PARTS OF THE EXERCISE:
A – Please reproduce the passage of the Datalink semantics message starting at "If we want to organize" and ending at "to be solid.".
B – For each statement, answer yes or no on whether it agrees with the Datalink semantics message, and quote the words that decide it: (i) The writer thinks full retrieval belongs to the dataset. (ii) The writer agrees with Markus that the concepts driven by the semantics field are better as types. (iii) The writer holds that the datalink document should supply the list of broader concepts.

PAGE EXCERPT:
------------------------------

Datalink Feedback VI: Semantics

François Bonnarel francois.bonnarel at astro.unistra.fr
Mon Apr 14 06:02:58 PDT 2014


Hi Pat, Markus, all
As far as the "full retrieval" is concerned (self) I don't think it 
belongs to the dataset. I think "dataset reterieval" is some kind of 
service and should be described via the "service-def" field.
     Secondly, i think we should not delegate  the minimal definition of 
a vocubulary to another group or document. If it is to be usefull this 
field has to be provided with a minimal usefull content from the 
beginning. This doesn't mean that a hierarchical refinment like it's 
proposed by Markus will not be usefull. With Mireille and Laurent I 
proposed something very similar to this hierarchy in November (see 
appended file).
     If we want to organize a Skos vocabulary, I think the datalink 
document has to provide the list of broader concepts, which could be 
refined now or later in the external document. So this basic "broad 
concepts" list has to be solid.
     I agree with Markus that basically the concepts driven by the 
semantics field are better to be types.
      By the way, if we want to refine the relationship between the 
dataset and what is retrieved through the link we could use the concept 
hierarchical refinment to do it.

------------------------------

SUPPLIED MATERIAL:

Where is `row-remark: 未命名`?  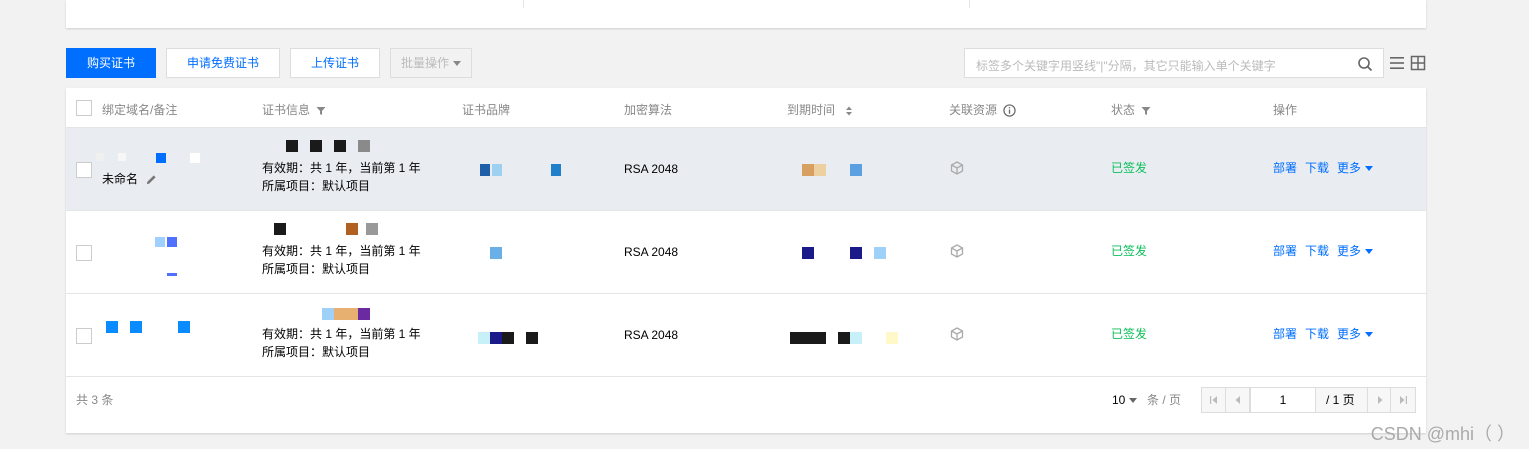 row-remark: 未命名 is located at coordinates (120, 179).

------------------------------

EXPECTED RESPONSES:
A –
If we want to organize a Skos vocabulary, I think the datalink 
document has to provide the list of broader concepts, which could be 
refined now or later in the external document. So this basic "broad 
concepts" list has to be solid.

B –
(i) No: "I don't think it belongs to the dataset."
(ii) Yes: "I agree with Markus that basically the concepts driven by the semantics field are better to be types."
(iii) Yes: "the datalink document has to provide the list of broader concepts"